## BEGIN Data listing

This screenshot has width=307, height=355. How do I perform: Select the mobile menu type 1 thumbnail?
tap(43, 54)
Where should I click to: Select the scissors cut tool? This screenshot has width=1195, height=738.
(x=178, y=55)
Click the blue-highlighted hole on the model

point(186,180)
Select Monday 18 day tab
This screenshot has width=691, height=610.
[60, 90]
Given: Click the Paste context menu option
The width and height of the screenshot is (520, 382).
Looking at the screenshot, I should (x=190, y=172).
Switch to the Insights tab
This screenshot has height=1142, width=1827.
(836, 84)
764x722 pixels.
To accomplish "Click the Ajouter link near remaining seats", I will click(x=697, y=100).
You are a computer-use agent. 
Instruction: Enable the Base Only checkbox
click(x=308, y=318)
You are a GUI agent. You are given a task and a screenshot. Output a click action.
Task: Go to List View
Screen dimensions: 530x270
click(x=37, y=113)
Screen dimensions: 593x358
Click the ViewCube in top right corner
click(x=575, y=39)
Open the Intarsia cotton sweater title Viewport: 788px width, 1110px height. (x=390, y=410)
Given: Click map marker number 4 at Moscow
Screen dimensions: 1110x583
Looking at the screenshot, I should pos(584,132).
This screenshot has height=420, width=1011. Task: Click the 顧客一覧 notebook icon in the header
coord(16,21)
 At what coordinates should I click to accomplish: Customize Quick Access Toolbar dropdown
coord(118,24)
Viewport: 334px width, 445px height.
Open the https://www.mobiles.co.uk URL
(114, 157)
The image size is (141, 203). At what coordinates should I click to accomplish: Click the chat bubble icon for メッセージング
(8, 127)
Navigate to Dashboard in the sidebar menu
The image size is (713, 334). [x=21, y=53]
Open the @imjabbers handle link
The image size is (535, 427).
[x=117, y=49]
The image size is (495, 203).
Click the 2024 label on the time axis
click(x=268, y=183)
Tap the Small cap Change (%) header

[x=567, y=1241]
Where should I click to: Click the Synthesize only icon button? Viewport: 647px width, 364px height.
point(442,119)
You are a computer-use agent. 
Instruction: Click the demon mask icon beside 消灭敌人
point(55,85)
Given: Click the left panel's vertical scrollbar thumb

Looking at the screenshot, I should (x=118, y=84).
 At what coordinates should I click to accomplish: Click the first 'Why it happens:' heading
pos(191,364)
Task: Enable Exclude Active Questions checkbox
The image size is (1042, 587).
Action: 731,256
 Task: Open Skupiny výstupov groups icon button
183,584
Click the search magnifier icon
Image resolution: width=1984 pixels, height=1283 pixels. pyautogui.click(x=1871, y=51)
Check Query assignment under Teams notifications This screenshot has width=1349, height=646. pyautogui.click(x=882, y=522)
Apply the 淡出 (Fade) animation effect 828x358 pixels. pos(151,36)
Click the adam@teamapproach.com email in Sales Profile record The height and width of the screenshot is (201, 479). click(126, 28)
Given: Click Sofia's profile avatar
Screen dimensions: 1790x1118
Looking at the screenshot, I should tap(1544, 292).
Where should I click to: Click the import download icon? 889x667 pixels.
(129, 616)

## END Data listing

- **Work to complete**
Turn every line of the material above into a JSON array of strings, one string per line, leaving out blank lines.

- **Exercise answer**
[
  "This screenshot has width=307, height=355. How do I perform: Select the mobile menu type 1 thumbnail?",
  "tap(43, 54)",
  "Where should I click to: Select the scissors cut tool? This screenshot has width=1195, height=738.",
  "(x=178, y=55)",
  "Click the blue-highlighted hole on the model",
  "point(186,180)",
  "Select Monday 18 day tab",
  "This screenshot has width=691, height=610.",
  "[60, 90]",
  "Given: Click the Paste context menu option",
  "The width and height of the screenshot is (520, 382).",
  "Looking at the screenshot, I should (x=190, y=172).",
  "Switch to the Insights tab",
  "This screenshot has height=1142, width=1827.",
  "(836, 84)",
  "764x722 pixels.",
  "To accomplish \"Click the Ajouter link near remaining seats\", I will click(x=697, y=100).",
  "You are a computer-use agent. ",
  "Instruction: Enable the Base Only checkbox",
  "click(x=308, y=318)",
  "You are a GUI agent. You are given a task and a screenshot. Output a click action.",
  "Task: Go to List View",
  "Screen dimensions: 530x270",
  "click(x=37, y=113)",
  "Screen dimensions: 593x358",
  "Click the ViewCube in top right corner",
  "click(x=575, y=39)",
  "Open the Intarsia cotton sweater title Viewport: 788px width, 1110px height. (x=390, y=410)",
  "Given: Click map marker number 4 at Moscow",
  "Screen dimensions: 1110x583",
  "Looking at the screenshot, I should pos(584,132).",
  "This screenshot has height=420, width=1011. Task: Click the 顧客一覧 notebook icon in the header",
  "coord(16,21)",
  " At what coordinates should I click to accomplish: Customize Quick Access Toolbar dropdown",
  "coord(118,24)",
  "Viewport: 334px width, 445px height.",
  "Open the https://www.mobiles.co.uk URL",
  "(114, 157)",
  "The image size is (141, 203). At what coordinates should I click to accomplish: Click the chat bubble icon for メッセージング",
  "(8, 127)",
  "Navigate to Dashboard in the sidebar menu",
  "The image size is (713, 334). [x=21, y=53]",
  "Open the @imjabbers handle link",
  "The image size is (535, 427).",
  "[x=117, y=49]",
  "The image size is (495, 203).",
  "Click the 2024 label on the time axis",
  "click(x=268, y=183)",
  "Tap the Small cap Change (%) header",
  "[x=567, y=1241]",
  "Where should I click to: Click the Synthesize only icon button? Viewport: 647px width, 364px height.",
  "point(442,119)",
  "You are a computer-use agent. ",
  "Instruction: Click the demon mask icon beside 消灭敌人",
  "point(55,85)",
  "Given: Click the left panel's vertical scrollbar thumb",
  "Looking at the screenshot, I should (x=118, y=84).",
  " At what coordinates should I click to accomplish: Click the first 'Why it happens:' heading",
  "pos(191,364)",
  "Task: Enable Exclude Active Questions checkbox",
  "The image size is (1042, 587).",
  "Action: 731,256",
  " Task: Open Skupiny výstupov groups icon button",
  "183,584",
  "Click the search magnifier icon",
  "Image resolution: width=1984 pixels, height=1283 pixels. pyautogui.click(x=1871, y=51)",
  "Check Query assignment under Teams notifications This screenshot has width=1349, height=646. pyautogui.click(x=882, y=522)",
  "Apply the 淡出 (Fade) animation effect 828x358 pixels. pos(151,36)",
  "Click the adam@teamapproach.com email in Sales Profile record The height and width of the screenshot is (201, 479). click(126, 28)",
  "Given: Click Sofia's profile avatar",
  "Screen dimensions: 1790x1118",
  "Looking at the screenshot, I should tap(1544, 292).",
  "Where should I click to: Click the import download icon? 889x667 pixels.",
  "(129, 616)"
]